Week 2 - Heat Denaturation and Ammonium Sulfate Precipitation
Materials Needed:
Ammonium sulfate, 1N NaOH, dialysis buffer, and others as required.
Heat Treatment:
- Remove dialysis bag and squeeze out retentate into test tube.
- Heat at 80°C for 15 min and cool rapidly.
- Centrifuge and collect supernatant (Stage 2 Enzyme).
- Ammonium Sulfate Precipitation:
- Calculate ammonium sulfate: 0.603 g/mL for 90% saturation.
- Add crystals slowly while stirring gently to avoid denaturation.
- Correct acidity with NaOH, allow precipitation.
- Centrifuge and discard supernatant, resuspend pellet in dialysis buffer.
Week 3 - Ion-Exchange Chromatography
Anion-Exchange Setup:
Pack DEAE cellulose, equilibrated with low-ionic-strength buffer (Buffer A).
Chromatography Steps:
- Apply Stage 3 Enzyme to column.
- Rinse with Buffer A and elute with Buffer B (higher NaCl) to collect enzyme fractions.
- Assay fractions for alkaline phosphatase activity (yellow color indicates presence).
- Pool active fractions for Stage 4 Enzyme.
Activity Assays and Protein Determination
Alkaline Phosphatase Activity Assay:
Monitor breakdown of pNPP to pNP spectrophotometrically at 410 nm.
Set up reaction mixtures and measure absorbance.
Perform enzyme blanks to correct for substrate degradation.
Protein Determination (Bradford Method):
- Prepare BSA standards of known concentration.
- Mix samples with Bradford reagent and measure at 595 nm.
- Construct standard curve for protein quantification.
Calculations and Data Analysis
- Calculate absorptivity from pNP solution absorption.
- Determine enzyme activity rate, specific activity, recovery percentages, and fold purification.

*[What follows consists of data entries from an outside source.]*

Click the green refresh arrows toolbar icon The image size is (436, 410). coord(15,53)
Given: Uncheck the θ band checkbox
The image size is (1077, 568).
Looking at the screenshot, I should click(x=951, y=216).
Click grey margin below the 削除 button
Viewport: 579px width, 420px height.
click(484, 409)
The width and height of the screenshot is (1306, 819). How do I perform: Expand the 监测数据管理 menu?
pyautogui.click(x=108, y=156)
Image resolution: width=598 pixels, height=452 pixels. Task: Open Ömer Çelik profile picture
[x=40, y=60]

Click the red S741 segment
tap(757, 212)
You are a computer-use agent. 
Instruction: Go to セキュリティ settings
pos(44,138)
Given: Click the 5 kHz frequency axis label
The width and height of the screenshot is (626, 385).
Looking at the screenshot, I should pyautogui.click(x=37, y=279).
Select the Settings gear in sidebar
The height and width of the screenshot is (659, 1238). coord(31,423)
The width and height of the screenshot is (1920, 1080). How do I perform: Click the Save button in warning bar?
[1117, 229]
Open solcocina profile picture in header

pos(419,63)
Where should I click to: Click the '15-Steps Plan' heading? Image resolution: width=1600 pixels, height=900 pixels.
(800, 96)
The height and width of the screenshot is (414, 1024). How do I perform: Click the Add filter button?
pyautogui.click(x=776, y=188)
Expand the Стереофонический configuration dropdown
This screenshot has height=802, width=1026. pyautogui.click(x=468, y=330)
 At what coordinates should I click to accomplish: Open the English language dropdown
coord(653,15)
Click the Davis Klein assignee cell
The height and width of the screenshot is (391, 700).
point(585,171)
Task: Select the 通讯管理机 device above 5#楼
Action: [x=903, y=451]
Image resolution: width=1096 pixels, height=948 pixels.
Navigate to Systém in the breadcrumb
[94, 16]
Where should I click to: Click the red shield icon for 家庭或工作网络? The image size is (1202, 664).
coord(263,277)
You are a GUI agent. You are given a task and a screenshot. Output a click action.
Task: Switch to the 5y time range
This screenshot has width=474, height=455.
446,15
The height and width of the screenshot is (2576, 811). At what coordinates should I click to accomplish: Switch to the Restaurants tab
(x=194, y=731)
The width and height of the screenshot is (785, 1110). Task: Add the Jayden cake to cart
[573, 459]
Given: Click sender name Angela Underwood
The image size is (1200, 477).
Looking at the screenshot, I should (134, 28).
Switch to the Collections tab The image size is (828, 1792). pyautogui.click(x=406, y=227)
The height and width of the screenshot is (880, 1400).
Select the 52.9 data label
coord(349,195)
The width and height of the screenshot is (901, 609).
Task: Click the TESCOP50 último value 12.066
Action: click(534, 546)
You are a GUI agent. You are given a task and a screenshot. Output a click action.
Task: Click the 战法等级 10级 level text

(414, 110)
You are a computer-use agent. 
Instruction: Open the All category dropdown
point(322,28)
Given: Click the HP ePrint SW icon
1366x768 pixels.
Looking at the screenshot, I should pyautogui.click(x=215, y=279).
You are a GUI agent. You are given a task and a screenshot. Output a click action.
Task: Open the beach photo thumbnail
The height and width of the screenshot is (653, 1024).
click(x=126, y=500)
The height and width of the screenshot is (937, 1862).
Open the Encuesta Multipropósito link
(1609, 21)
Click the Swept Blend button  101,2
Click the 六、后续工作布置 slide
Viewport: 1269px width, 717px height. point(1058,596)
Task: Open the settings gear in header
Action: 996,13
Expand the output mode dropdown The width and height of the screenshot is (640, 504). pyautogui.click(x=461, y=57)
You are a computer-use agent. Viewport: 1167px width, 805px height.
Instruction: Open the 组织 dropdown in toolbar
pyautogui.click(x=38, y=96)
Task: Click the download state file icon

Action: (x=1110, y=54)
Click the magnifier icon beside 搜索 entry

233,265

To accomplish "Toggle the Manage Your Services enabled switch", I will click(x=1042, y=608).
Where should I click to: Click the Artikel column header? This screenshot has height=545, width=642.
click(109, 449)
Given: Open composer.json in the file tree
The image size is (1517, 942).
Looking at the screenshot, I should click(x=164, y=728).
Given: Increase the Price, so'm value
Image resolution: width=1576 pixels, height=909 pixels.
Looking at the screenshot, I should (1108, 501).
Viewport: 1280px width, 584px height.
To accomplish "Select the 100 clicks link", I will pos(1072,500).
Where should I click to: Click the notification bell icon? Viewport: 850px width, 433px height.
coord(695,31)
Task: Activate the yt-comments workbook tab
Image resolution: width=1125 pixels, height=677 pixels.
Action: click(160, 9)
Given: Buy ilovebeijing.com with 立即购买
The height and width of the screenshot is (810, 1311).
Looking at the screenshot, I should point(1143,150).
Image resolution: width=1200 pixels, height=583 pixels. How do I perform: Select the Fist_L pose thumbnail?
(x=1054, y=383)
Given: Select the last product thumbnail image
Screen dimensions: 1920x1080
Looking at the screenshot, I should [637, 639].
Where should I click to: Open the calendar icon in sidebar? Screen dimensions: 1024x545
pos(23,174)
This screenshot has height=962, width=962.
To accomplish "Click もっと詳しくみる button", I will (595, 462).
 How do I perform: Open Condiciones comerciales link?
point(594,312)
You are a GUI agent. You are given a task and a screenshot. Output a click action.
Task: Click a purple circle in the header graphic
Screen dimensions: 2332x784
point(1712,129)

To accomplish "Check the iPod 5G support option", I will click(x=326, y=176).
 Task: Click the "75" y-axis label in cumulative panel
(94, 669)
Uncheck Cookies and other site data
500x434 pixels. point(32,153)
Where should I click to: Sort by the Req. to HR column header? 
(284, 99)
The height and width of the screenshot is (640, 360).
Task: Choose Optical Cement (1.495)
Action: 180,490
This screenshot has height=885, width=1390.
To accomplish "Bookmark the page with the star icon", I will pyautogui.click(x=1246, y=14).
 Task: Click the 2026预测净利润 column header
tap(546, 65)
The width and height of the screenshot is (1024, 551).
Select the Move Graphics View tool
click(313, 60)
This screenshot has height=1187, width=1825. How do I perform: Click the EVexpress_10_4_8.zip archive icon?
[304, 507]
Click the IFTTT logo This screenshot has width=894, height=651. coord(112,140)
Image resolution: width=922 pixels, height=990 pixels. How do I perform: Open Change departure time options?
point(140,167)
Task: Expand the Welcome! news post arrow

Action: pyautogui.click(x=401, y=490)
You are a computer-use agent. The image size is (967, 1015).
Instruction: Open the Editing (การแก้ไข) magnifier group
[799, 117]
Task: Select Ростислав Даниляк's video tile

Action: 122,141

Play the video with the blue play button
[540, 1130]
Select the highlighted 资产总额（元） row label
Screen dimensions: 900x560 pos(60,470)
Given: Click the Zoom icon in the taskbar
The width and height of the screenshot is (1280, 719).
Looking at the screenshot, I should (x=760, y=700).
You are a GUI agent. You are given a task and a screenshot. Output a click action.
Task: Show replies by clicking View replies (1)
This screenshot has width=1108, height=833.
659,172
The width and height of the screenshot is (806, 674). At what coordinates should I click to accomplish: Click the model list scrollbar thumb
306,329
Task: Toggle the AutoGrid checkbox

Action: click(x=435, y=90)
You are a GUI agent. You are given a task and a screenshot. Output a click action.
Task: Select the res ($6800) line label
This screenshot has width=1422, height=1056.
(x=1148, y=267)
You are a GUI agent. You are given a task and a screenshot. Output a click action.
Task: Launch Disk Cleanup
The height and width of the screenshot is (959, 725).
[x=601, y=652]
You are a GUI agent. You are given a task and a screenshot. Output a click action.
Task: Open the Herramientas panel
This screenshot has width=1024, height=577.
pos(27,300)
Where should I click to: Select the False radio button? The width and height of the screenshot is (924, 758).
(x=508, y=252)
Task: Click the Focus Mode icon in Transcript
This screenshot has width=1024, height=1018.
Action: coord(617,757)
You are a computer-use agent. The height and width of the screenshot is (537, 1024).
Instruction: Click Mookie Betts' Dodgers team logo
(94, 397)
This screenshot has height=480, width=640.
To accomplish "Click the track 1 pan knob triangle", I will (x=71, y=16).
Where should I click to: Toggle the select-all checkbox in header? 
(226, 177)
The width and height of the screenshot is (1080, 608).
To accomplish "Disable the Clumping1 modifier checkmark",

- Present findings in a purification summary table and appropriate graphs comparing enzyme activity across purification stages.
References
- Garen, A. & Levinthal, C. (1960) Alkaline Phosphatase Purification Study.
- Neu, H.C. & Heppel, L.A. (1965) Enzyme Release Techniques.
- Schlesinger, M.J. & Barrett, K. (1965) Alkaline Phosphatase in E. coli Study.